EXERCISE - Down to the last line, reproduce the records exactly.

SUPPLIED ENTRIES -
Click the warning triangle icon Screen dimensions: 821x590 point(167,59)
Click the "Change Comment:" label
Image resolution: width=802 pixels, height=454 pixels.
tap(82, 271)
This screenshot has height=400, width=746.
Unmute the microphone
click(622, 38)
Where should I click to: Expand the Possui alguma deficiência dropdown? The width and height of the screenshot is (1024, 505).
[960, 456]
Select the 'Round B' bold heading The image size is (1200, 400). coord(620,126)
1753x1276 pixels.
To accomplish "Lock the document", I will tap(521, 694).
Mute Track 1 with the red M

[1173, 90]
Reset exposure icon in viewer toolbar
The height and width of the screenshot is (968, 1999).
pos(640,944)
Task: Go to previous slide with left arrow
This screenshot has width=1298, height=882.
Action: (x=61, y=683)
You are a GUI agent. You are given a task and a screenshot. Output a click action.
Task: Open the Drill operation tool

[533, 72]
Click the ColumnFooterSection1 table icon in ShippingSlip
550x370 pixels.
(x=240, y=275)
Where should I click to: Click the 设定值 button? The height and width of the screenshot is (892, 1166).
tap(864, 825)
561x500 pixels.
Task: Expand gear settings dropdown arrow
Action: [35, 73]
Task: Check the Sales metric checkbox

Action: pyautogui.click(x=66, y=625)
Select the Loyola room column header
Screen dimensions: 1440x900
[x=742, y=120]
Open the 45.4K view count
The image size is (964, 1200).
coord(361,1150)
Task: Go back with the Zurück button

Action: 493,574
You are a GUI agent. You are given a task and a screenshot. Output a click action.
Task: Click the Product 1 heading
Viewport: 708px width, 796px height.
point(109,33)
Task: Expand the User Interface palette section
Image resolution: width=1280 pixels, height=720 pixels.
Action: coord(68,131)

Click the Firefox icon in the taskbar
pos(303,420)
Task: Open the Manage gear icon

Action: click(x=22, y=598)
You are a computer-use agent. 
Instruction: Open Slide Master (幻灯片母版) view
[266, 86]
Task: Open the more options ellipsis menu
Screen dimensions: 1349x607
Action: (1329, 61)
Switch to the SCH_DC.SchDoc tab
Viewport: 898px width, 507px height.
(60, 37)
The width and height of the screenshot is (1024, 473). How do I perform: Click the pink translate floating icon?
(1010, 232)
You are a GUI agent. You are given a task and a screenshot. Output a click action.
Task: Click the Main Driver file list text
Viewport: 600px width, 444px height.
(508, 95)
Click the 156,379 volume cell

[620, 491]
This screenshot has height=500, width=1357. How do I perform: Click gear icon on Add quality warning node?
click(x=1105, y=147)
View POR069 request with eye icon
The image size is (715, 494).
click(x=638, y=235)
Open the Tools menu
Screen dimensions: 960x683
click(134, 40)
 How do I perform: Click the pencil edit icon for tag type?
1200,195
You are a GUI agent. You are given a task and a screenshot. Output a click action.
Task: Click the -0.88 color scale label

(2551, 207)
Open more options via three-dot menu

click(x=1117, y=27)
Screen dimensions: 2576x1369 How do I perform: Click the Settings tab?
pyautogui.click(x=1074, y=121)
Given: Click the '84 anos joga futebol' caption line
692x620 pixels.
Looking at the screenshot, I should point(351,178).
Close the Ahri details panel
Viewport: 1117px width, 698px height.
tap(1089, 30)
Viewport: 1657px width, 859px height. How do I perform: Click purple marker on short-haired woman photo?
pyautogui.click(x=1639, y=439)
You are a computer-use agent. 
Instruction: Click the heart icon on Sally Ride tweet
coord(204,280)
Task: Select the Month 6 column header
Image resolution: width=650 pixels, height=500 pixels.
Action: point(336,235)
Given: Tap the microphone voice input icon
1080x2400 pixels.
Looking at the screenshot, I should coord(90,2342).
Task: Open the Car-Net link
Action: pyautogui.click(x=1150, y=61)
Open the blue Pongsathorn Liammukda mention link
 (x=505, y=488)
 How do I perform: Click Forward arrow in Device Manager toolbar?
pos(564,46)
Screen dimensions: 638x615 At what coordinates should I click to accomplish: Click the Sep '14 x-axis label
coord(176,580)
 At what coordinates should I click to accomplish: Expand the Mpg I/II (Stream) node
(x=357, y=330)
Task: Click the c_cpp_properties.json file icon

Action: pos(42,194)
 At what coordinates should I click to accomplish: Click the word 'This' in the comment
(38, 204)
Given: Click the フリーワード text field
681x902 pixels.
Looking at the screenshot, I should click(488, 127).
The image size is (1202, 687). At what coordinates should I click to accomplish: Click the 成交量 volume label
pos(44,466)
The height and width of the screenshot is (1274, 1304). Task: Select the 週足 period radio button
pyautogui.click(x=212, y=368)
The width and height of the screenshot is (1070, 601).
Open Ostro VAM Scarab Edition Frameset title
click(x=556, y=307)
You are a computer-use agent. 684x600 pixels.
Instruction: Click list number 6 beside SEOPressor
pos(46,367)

OUTPUT -
Click the warning triangle icon Screen dimensions: 821x590 point(167,59)
Click the "Change Comment:" label
Image resolution: width=802 pixels, height=454 pixels.
tap(82, 271)
This screenshot has height=400, width=746.
Unmute the microphone
click(622, 38)
Where should I click to: Expand the Possui alguma deficiência dropdown? The width and height of the screenshot is (1024, 505).
[960, 456]
Select the 'Round B' bold heading The image size is (1200, 400). coord(620,126)
1753x1276 pixels.
To accomplish "Lock the document", I will tap(521, 694).
Mute Track 1 with the red M

[1173, 90]
Reset exposure icon in viewer toolbar
The height and width of the screenshot is (968, 1999).
pos(640,944)
Task: Go to previous slide with left arrow
This screenshot has width=1298, height=882.
Action: (x=61, y=683)
You are a GUI agent. You are given a task and a screenshot. Output a click action.
Task: Open the Drill operation tool

[533, 72]
Click the ColumnFooterSection1 table icon in ShippingSlip
550x370 pixels.
(x=240, y=275)
Where should I click to: Click the 设定值 button? The height and width of the screenshot is (892, 1166).
tap(864, 825)
561x500 pixels.
Task: Expand gear settings dropdown arrow
Action: [35, 73]
Task: Check the Sales metric checkbox

Action: pyautogui.click(x=66, y=625)
Select the Loyola room column header
Screen dimensions: 1440x900
[x=742, y=120]
Open the 45.4K view count
The image size is (964, 1200).
coord(361,1150)
Task: Go back with the Zurück button

Action: 493,574
You are a GUI agent. You are given a task and a screenshot. Output a click action.
Task: Click the Product 1 heading
Viewport: 708px width, 796px height.
point(109,33)
Task: Expand the User Interface palette section
Image resolution: width=1280 pixels, height=720 pixels.
Action: coord(68,131)

Click the Firefox icon in the taskbar
pos(303,420)
Task: Open the Manage gear icon

Action: click(x=22, y=598)
You are a computer-use agent. 
Instruction: Open Slide Master (幻灯片母版) view
[266, 86]
Task: Open the more options ellipsis menu
Screen dimensions: 1349x607
Action: (1329, 61)
Switch to the SCH_DC.SchDoc tab
Viewport: 898px width, 507px height.
(60, 37)
The width and height of the screenshot is (1024, 473). How do I perform: Click the pink translate floating icon?
(1010, 232)
You are a GUI agent. You are given a task and a screenshot. Output a click action.
Task: Click the Main Driver file list text
Viewport: 600px width, 444px height.
(508, 95)
Click the 156,379 volume cell

[620, 491]
This screenshot has height=500, width=1357. How do I perform: Click gear icon on Add quality warning node?
click(x=1105, y=147)
View POR069 request with eye icon
The image size is (715, 494).
click(x=638, y=235)
Open the Tools menu
Screen dimensions: 960x683
click(134, 40)
 How do I perform: Click the pencil edit icon for tag type?
1200,195
You are a GUI agent. You are given a task and a screenshot. Output a click action.
Task: Click the -0.88 color scale label

(2551, 207)
Open more options via three-dot menu

click(x=1117, y=27)
Screen dimensions: 2576x1369 How do I perform: Click the Settings tab?
pyautogui.click(x=1074, y=121)
Given: Click the '84 anos joga futebol' caption line
692x620 pixels.
Looking at the screenshot, I should point(351,178).
Close the Ahri details panel
Viewport: 1117px width, 698px height.
tap(1089, 30)
Viewport: 1657px width, 859px height. How do I perform: Click purple marker on short-haired woman photo?
pyautogui.click(x=1639, y=439)
You are a computer-use agent. 
Instruction: Click the heart icon on Sally Ride tweet
coord(204,280)
Task: Select the Month 6 column header
Image resolution: width=650 pixels, height=500 pixels.
Action: point(336,235)
Given: Tap the microphone voice input icon
1080x2400 pixels.
Looking at the screenshot, I should coord(90,2342).
Task: Open the Car-Net link
Action: pyautogui.click(x=1150, y=61)
Open the blue Pongsathorn Liammukda mention link
 (x=505, y=488)
 How do I perform: Click Forward arrow in Device Manager toolbar?
pos(564,46)
Screen dimensions: 638x615 At what coordinates should I click to accomplish: Click the Sep '14 x-axis label
coord(176,580)
 At what coordinates should I click to accomplish: Expand the Mpg I/II (Stream) node
(x=357, y=330)
Task: Click the c_cpp_properties.json file icon

Action: pos(42,194)
 At what coordinates should I click to accomplish: Click the word 'This' in the comment
(38, 204)
Given: Click the フリーワード text field
681x902 pixels.
Looking at the screenshot, I should click(488, 127).
The image size is (1202, 687). At what coordinates should I click to accomplish: Click the 成交量 volume label
pos(44,466)
The height and width of the screenshot is (1274, 1304). Task: Select the 週足 period radio button
pyautogui.click(x=212, y=368)
The width and height of the screenshot is (1070, 601).
Open Ostro VAM Scarab Edition Frameset title
click(x=556, y=307)
You are a computer-use agent. 684x600 pixels.
Instruction: Click list number 6 beside SEOPressor
pos(46,367)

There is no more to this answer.